Exercise aim -
Identify each line below containing the string "computer" and copy it.

Segment Open

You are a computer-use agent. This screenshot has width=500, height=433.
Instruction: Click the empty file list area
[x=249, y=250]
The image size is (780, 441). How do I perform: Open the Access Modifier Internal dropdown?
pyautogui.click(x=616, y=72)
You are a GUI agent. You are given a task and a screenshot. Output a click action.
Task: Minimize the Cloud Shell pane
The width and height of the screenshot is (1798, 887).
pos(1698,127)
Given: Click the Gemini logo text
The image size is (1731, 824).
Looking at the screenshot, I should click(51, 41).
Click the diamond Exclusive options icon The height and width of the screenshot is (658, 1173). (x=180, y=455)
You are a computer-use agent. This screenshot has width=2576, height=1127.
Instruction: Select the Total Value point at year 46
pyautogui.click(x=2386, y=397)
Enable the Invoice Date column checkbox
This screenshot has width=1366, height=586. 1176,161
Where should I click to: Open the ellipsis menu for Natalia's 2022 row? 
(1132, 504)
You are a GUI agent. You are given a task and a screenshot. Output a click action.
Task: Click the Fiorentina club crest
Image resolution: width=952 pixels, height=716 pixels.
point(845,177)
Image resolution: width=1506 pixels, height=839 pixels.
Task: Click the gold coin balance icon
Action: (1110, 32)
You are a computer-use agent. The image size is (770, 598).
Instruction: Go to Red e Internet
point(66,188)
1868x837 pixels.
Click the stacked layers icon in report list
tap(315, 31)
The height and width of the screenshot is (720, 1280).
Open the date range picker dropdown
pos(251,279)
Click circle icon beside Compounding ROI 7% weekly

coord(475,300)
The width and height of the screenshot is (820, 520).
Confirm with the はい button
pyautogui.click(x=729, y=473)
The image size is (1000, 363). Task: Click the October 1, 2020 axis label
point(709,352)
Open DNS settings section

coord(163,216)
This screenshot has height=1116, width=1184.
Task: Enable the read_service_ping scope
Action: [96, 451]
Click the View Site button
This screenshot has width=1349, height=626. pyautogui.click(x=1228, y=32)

Segment Closed

Answer box -
You are a computer-use agent. This screenshot has width=500, height=433.
You are a computer-use agent. This screenshot has width=2576, height=1127.
You are a computer-use agent. The image size is (770, 598).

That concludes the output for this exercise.